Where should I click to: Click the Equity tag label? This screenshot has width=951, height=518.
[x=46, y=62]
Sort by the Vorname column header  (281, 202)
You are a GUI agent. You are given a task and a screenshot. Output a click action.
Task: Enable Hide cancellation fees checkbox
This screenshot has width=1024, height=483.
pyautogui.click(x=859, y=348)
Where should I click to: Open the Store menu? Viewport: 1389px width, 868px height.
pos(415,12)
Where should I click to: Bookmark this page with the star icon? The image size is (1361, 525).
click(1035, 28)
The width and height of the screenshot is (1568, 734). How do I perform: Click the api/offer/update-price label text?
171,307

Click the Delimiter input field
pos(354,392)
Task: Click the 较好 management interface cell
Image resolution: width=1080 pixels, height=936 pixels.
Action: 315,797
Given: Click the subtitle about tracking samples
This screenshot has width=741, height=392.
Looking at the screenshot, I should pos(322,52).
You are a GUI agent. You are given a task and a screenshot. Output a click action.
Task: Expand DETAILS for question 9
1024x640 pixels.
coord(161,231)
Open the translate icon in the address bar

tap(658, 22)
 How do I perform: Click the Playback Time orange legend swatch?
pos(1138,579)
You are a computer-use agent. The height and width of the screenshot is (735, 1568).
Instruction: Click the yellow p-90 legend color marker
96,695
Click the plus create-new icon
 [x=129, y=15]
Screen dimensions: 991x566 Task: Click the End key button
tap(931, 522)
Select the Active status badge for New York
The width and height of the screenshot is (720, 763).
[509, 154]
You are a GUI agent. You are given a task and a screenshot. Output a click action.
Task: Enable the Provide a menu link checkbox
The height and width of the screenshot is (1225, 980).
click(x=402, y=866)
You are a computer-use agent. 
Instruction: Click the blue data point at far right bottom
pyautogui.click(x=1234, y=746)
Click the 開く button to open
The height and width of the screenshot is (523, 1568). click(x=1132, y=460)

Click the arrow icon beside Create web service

## Your goal
Please write out all of the records above again, putting "Directive" wherever "Instruction" occurs and changing nothing else.

## Complete response
Where should I click to: Click the Equity tag label? This screenshot has width=951, height=518.
[x=46, y=62]
Sort by the Vorname column header  (281, 202)
You are a GUI agent. You are given a task and a screenshot. Output a click action.
Task: Enable Hide cancellation fees checkbox
This screenshot has width=1024, height=483.
pyautogui.click(x=859, y=348)
Where should I click to: Open the Store menu? Viewport: 1389px width, 868px height.
pos(415,12)
Where should I click to: Bookmark this page with the star icon? The image size is (1361, 525).
click(1035, 28)
The width and height of the screenshot is (1568, 734). How do I perform: Click the api/offer/update-price label text?
171,307

Click the Delimiter input field
pos(354,392)
Task: Click the 较好 management interface cell
Image resolution: width=1080 pixels, height=936 pixels.
Action: 315,797
Given: Click the subtitle about tracking samples
This screenshot has width=741, height=392.
Looking at the screenshot, I should pos(322,52).
You are a GUI agent. You are given a task and a screenshot. Output a click action.
Task: Expand DETAILS for question 9
1024x640 pixels.
coord(161,231)
Open the translate icon in the address bar

tap(658, 22)
 How do I perform: Click the Playback Time orange legend swatch?
pos(1138,579)
You are a computer-use agent. The height and width of the screenshot is (735, 1568).
Directive: Click the yellow p-90 legend color marker
96,695
Click the plus create-new icon
 [x=129, y=15]
Screen dimensions: 991x566 Task: Click the End key button
tap(931, 522)
Select the Active status badge for New York
The width and height of the screenshot is (720, 763).
[509, 154]
You are a GUI agent. You are given a task and a screenshot. Output a click action.
Task: Enable the Provide a menu link checkbox
The height and width of the screenshot is (1225, 980).
click(x=402, y=866)
You are a computer-use agent. 
Directive: Click the blue data point at far right bottom
pyautogui.click(x=1234, y=746)
Click the 開く button to open
The height and width of the screenshot is (523, 1568). click(x=1132, y=460)

Click the arrow icon beside Create web service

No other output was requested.